The goal of this research is to address the underutilization and the underrepresentation of SI data. "Underutilization" refers to the lack of a powerful and comprehensive approach to analyze and extract the rich information lurking in large and complex SI data. "Underrepresentation" refers to the challenge related to the mapping, visualization, and communication of SI information and knowledge. Currently there is a lack of powerful exploratory analytic methods that can deal with the complexity of spatial interactions, which often involve: (1) multiple data spaces (i.e., geographic space, network space, and multivariate space), (2) various spatial constraints (e.g., travel distances, geographic contiguity, and physical barriers), (3) many variables for locations and interactions (flows), and (4) the large data size: a moderate-sized dataset which involves 50-1,000 locations can easily have thousands or millions of connections. It is unlikely that an individual method alone can fully address these challenges.

This dissertation develops an integrated computational-visual approach to examining SI data from different perspectives and synthesizing different perspective views into a holistic understanding. The contribution of this research is two-fold. First, it develops a graph partitioning method to discover spatially contiguous community patterns (SI regions). In addition to representing graph patterns, SI regions are also used as a data aggregation strategy in this research to summarize massive spatial flows. Evaluations with benchmark data indicate that the developed method is more effective and computationally efficient than traditional methods. Second, this research combines the three SI data spaces in data exploration and representation: (1) SI regions are extracted from the graph space under geographic constraints; and (2) SI regions, multivariate patterns, and geographic patterns of SI flows are analyzed simultaneously in a novel and interactive visual analytic system. The combination of graph partition, multivariate visualization, flow mapping, and interactive interfaces creates a flexible, comprehensive, and efficient environment to explore SI data from different perspectives and obtain holistic understandings.
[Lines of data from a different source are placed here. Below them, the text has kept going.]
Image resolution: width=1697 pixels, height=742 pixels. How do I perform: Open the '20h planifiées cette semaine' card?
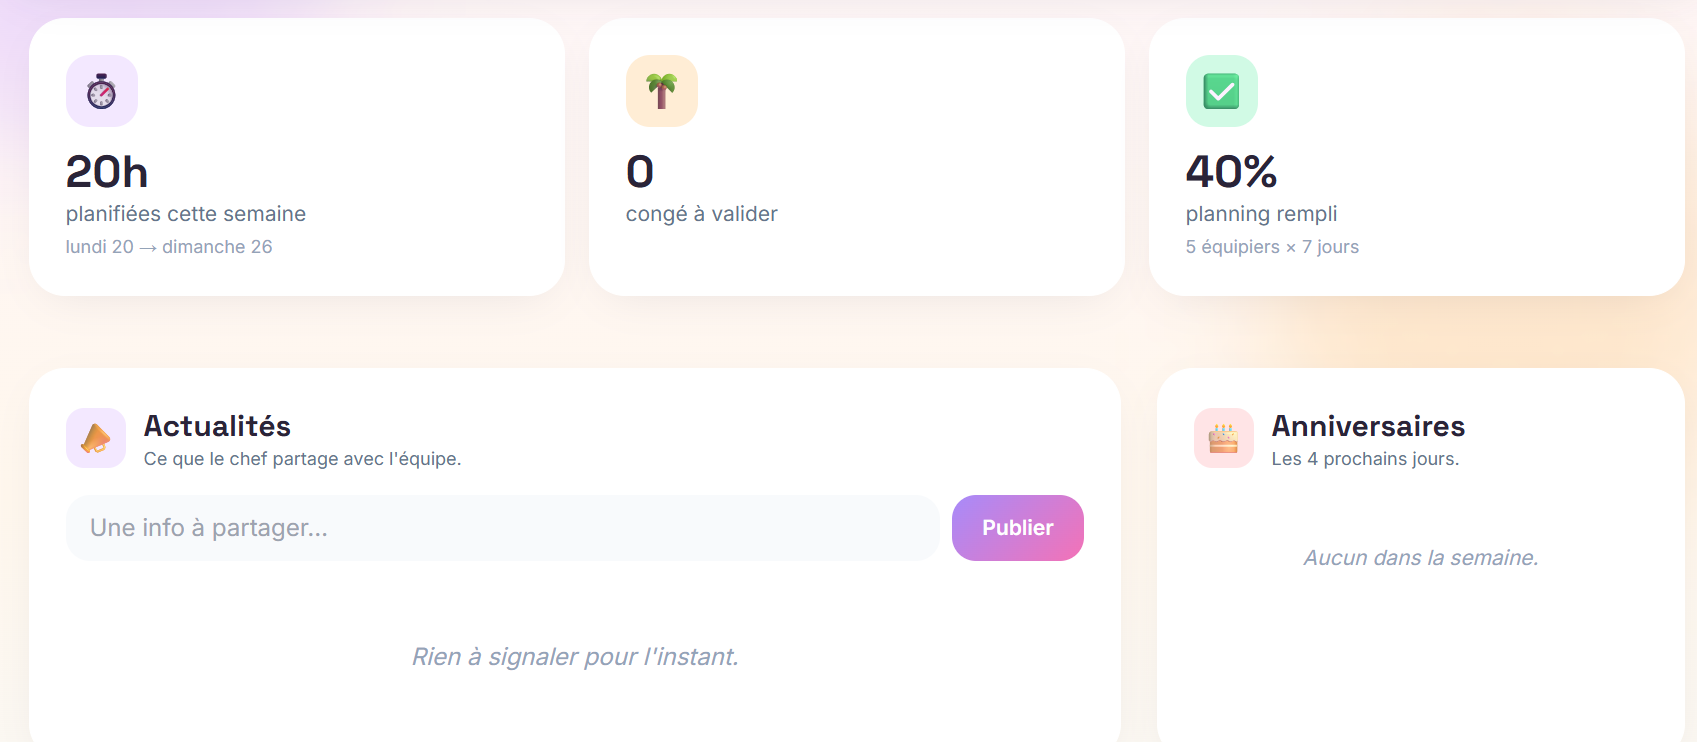297,155
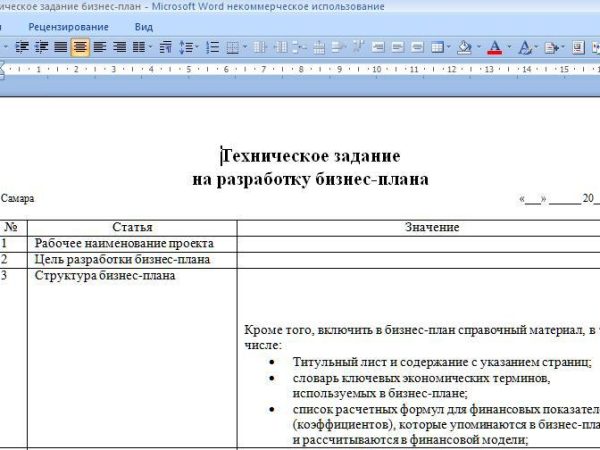Apply red font color with the A icon

point(495,47)

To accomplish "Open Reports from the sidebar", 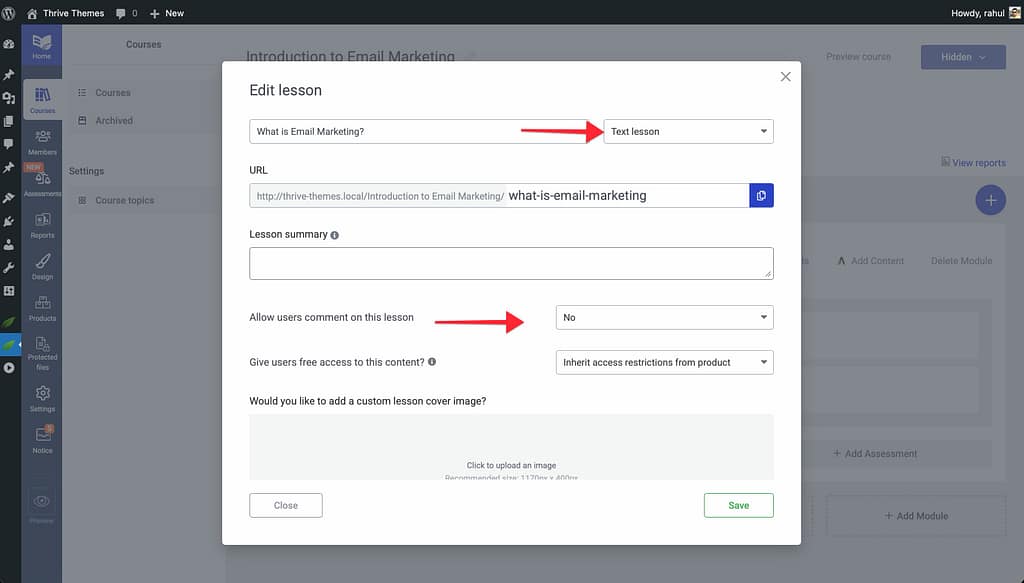I will click(42, 225).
A large inter-county migration data set of the U.S. is used to assess the developed approach and implemented visual analytic system from an application perspective. The data contains over 700,000 county-to-county migration flows (i.e., origin-destination pairs). Each flow has a vector of variables, such as income, education, and racial composition of the migrants in that flow. The results demonstrate that the SI regions obtained by analyzing the spatial information and network connections can unveil real-world structures such as the strong "core-suburban relationship" from a network perspective. A focused study on income migration shows that the developed visual analytic system can facilitate new and comprehensive analyses that existing research methodologies cannot support.